# Data Acquisition via API Calls (NewsAPI)

---

## Phase 1: Setup and Security

### Install Dependencies

In [None]:
# Install the necessary library for loading environment variables (like API keys)
!pip install python-dotenv

print("Dependencies installed successfully.")

### Import Modules
Import all necessary Python libraries. Note that `requests` is the primary tool for submitting HTTP requests.

In [None]:
import numpy as np
import pandas as pd
import os
import requests
import json
import dotenv
from datetime import datetime

print("Modules imported.")

### Load Environment Variables
This loads your `.env` file, which is crucial for securely handling your NewsAPI key without exposing it in the notebook.

In [None]:
# Load the .env file to access environment variables (e.g., your API Key)
dotenv.load_dotenv()

print("Environment variables loaded.")

### Retrieve API Key
We access the stored API key using os.getenv().

In [None]:
# Get the News API key from the environment variables
newskey = os.getenv('newskey')

# We won't print the key, but we confirm it's loaded (e.g., by checking its length)
if newskey:
    print("News API key successfully retrieved.")
else:
    print("ERROR: News API key not found. Check your .env file.")

---

## Phase 2: Building the API Request Components
An HTTP request requires four main components: URL root, endpoint, headers (for security/metadata), and parameters (the query).

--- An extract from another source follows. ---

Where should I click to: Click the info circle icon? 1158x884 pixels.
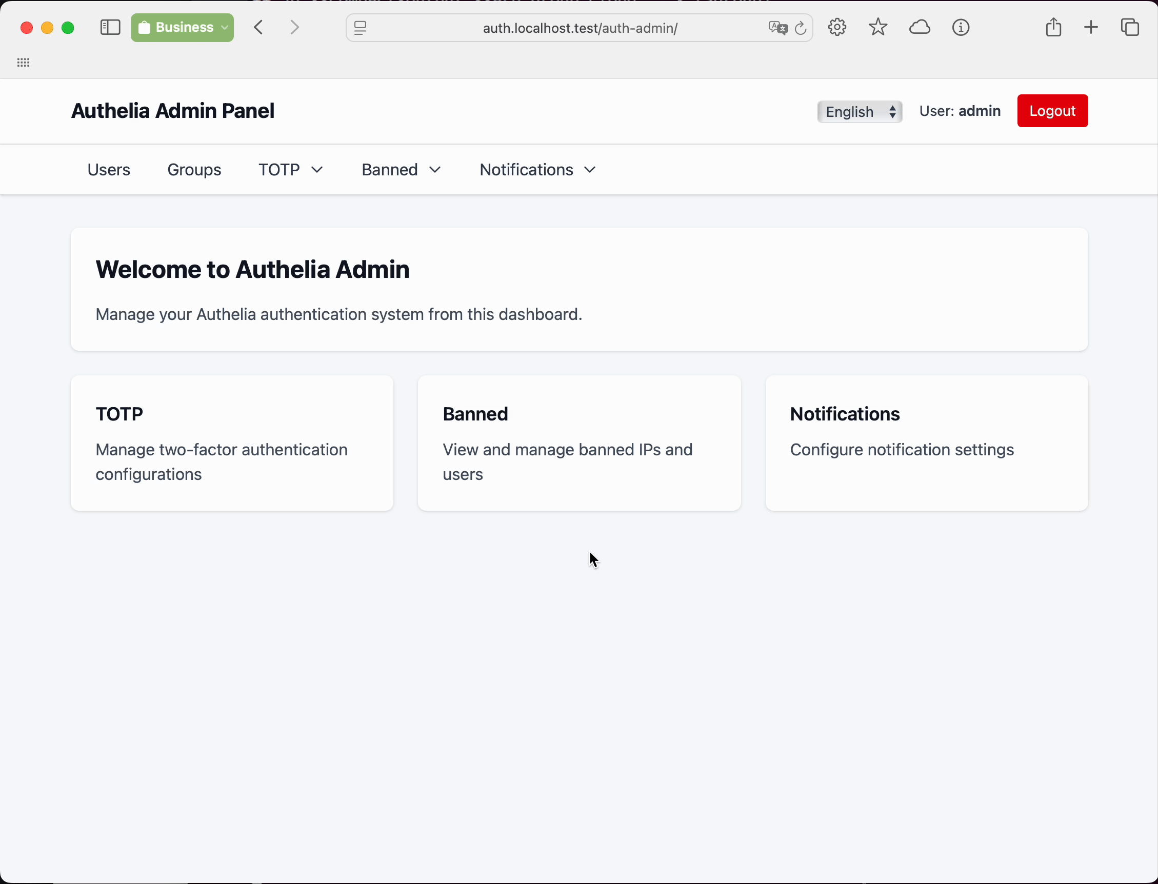click(961, 27)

### Build User Agent Header
Many APIs require a User-agent to identify the client application. We use httpbin.org to dynamically grab a standard User-agent string.

In [None]:
# 1. Get a standard User-agent string
r = requests.get('https://httpbin.org/user-agent')
useragent = json.loads(r.text)['user-agent']

# 2. Build the full headers dictionary
# The API key is sent via the 'X-Api-Key' header, a common secure method.
headers = {'User-agent': useragent,
           'X-Api-Key': newskey}

print(f"User-agent: {useragent}")
print("Headers dictionary created, containing the API key.")

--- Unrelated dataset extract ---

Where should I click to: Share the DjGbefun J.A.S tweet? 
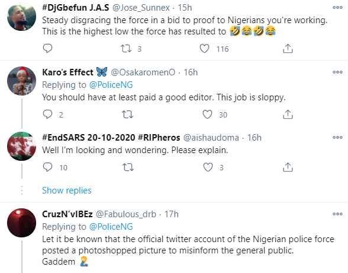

### Define URL Root and Endpoint
This defines the fixed address for the NewsAPI service we want to use.

In [None]:
# Define the fixed URL parts
root = 'https://newsapi.org'
endpoint = '/v2/everything' # This endpoint searches all articles

print(f"API Base URL: {root + endpoint}")

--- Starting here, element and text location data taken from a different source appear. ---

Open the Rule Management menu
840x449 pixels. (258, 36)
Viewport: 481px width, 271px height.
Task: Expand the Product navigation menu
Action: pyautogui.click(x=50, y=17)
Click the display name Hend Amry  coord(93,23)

### Define Query Parameters
Parameters are used to customize the search (e.g., topic, language, date).

In [None]:
# Define the search parameters as a Python dictionary
params = {'q': '"tallest mountain"',  # Topic to search for (using quotes for exact phrase)
         'searchIn': 'content',      # Search within the article content
         'language': 'en',           # Restrict to English articles
         'pageSize': 100}            # Request up to 100 articles

print("Query parameters defined:")
print(params)

---

## Phase 3: API Execution and Parsing

### Submit the GET Request
This cell sends the request and checks the response status. A `<Response [200]>` indicates success.

In [None]:
# Combine the components and submit the GET request
r = requests.get(root + endpoint,
                headers = headers,
                params = params)

# Display the response object (it should show <Response [200]>)
print(f"Request submitted. Status: {r}")

### Parse the JSON Response
The response (`r.text`) is a single string containing the JSON data. We use `json.loads()` to convert this string into a usable Python dictionary.

In [None]:
# Convert the JSON response string into a Python dictionary
myjson = json.loads(r.text)

print(f"JSON response converted to a Python dictionary (Type: {type(myjson)})")
print("Top-level keys in the response:")
print(list(myjson.keys()))

### View Raw JSON Data Structure (Optional)
This cell is often left commented out to avoid printing a massive wall of text but serves as a way to inspect the data structure.

In [None]:
# Uncomment this line to inspect the full structure of the JSON dictionary
# print(json.dumps(myjson, indent=4))

### Normalize JSON to DataFrame
The key data is nested under the articles key. Pandas’ json_normalize() function flattens this nested data into a clean, tabular DataFrame.

In [None]:
# Use json_normalize to extract the list of article dictionaries ('articles')
news_df = pd.json_normalize(myjson, record_path = ['articles'])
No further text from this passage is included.